> [WHAT TO DO]: Word for word, copy the line that contains "Task: Click the Remove option label text" and each line after it in the data below. Pictures stay out of the copy.

> [SOURCE RECORDS]:
....................

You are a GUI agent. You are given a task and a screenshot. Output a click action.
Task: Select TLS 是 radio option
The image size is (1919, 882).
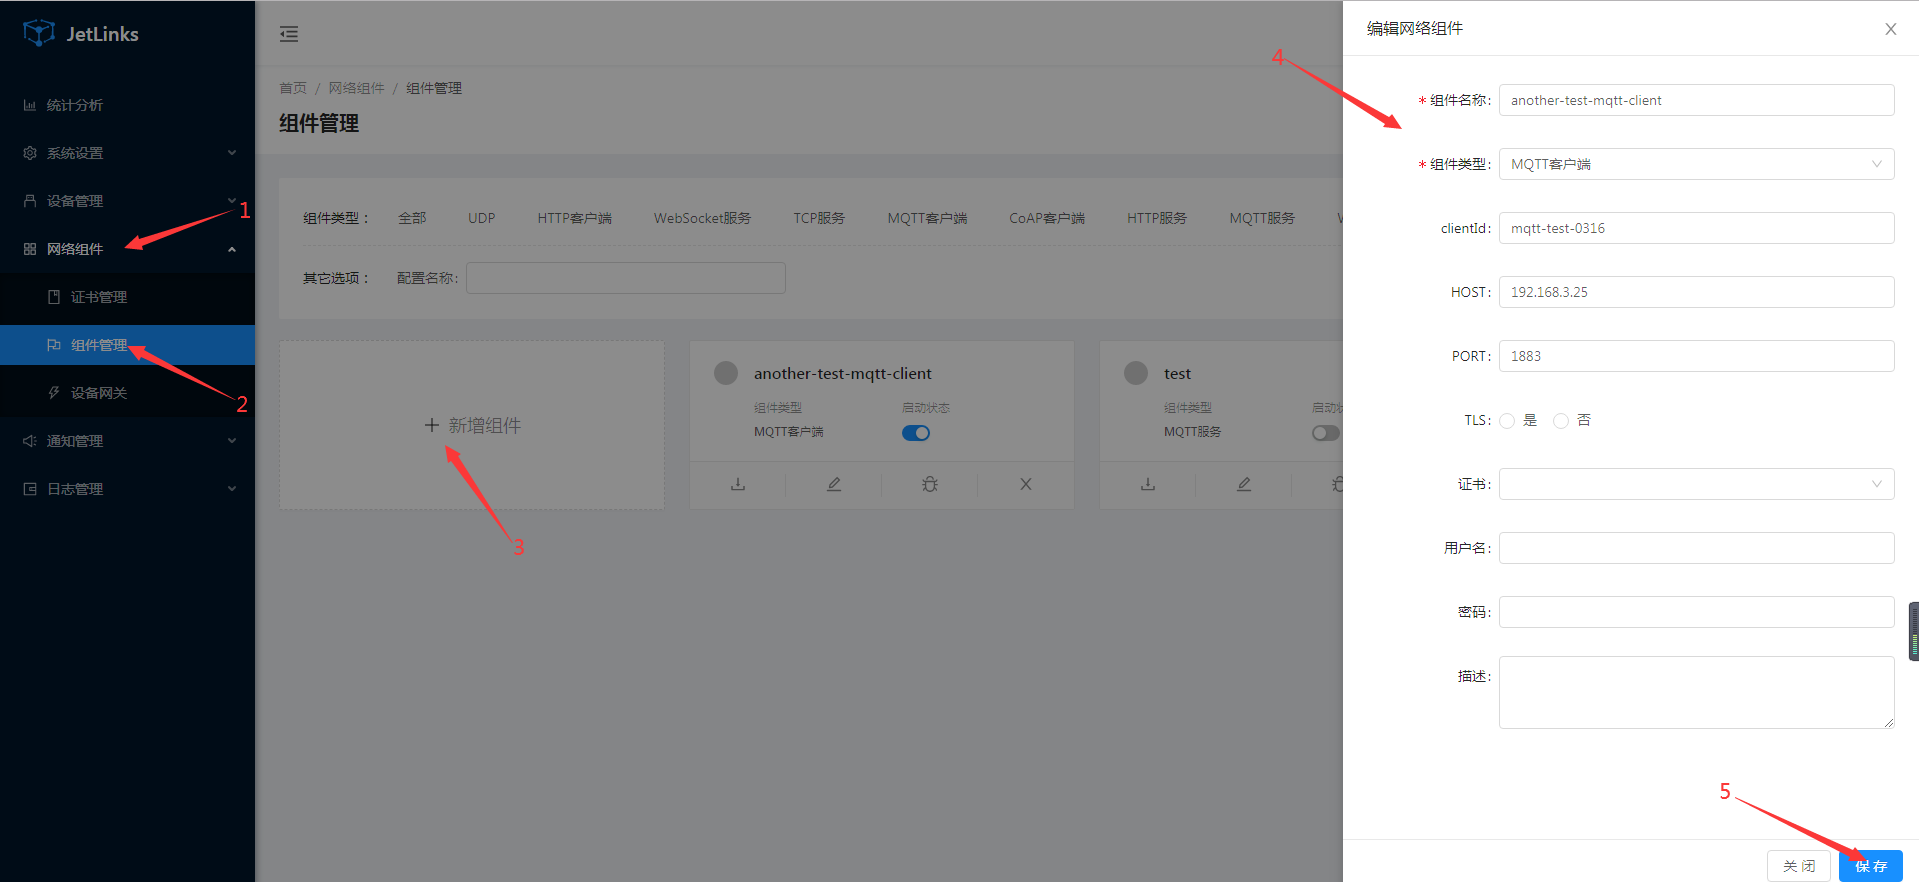[1507, 421]
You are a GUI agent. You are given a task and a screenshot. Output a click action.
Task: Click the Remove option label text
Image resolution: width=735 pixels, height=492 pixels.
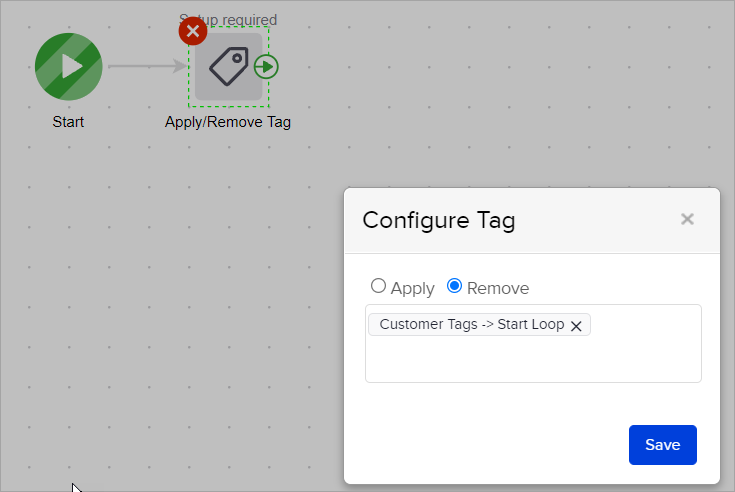point(498,288)
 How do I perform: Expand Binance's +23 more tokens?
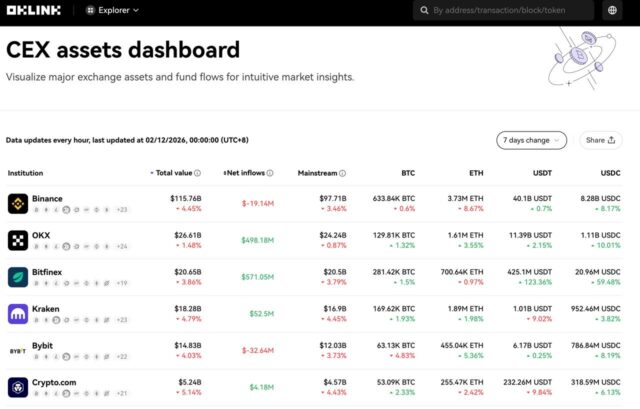122,210
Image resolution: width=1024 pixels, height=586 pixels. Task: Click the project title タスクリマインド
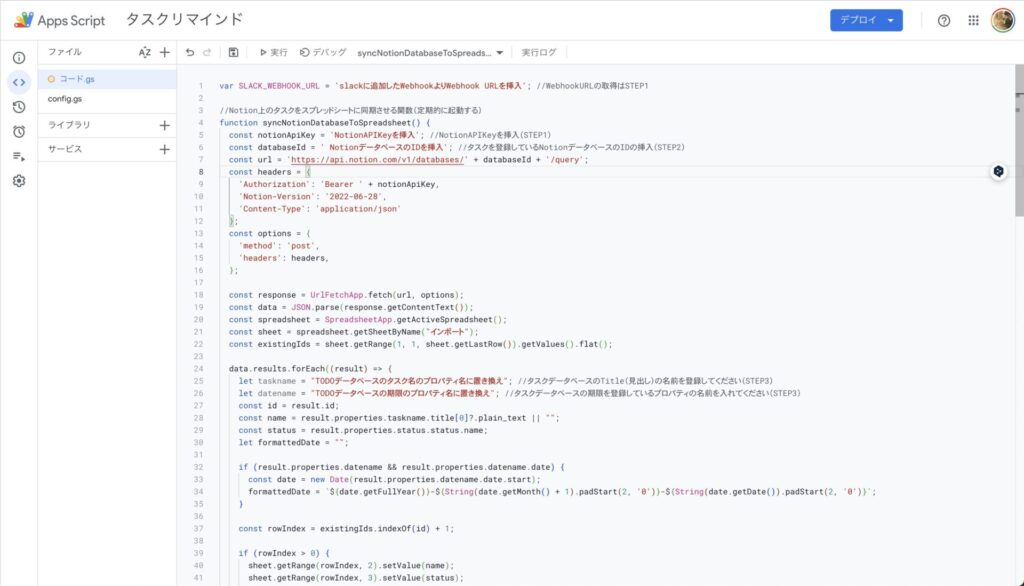coord(183,18)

....................

> [EXERCISE ANSWER]:
Task: Click the Remove option label text
Image resolution: width=735 pixels, height=492 pixels.
point(498,288)
 How do I perform: Expand Binance's +23 more tokens?
122,210
Image resolution: width=1024 pixels, height=586 pixels. Task: Click the project title タスクリマインド
coord(183,18)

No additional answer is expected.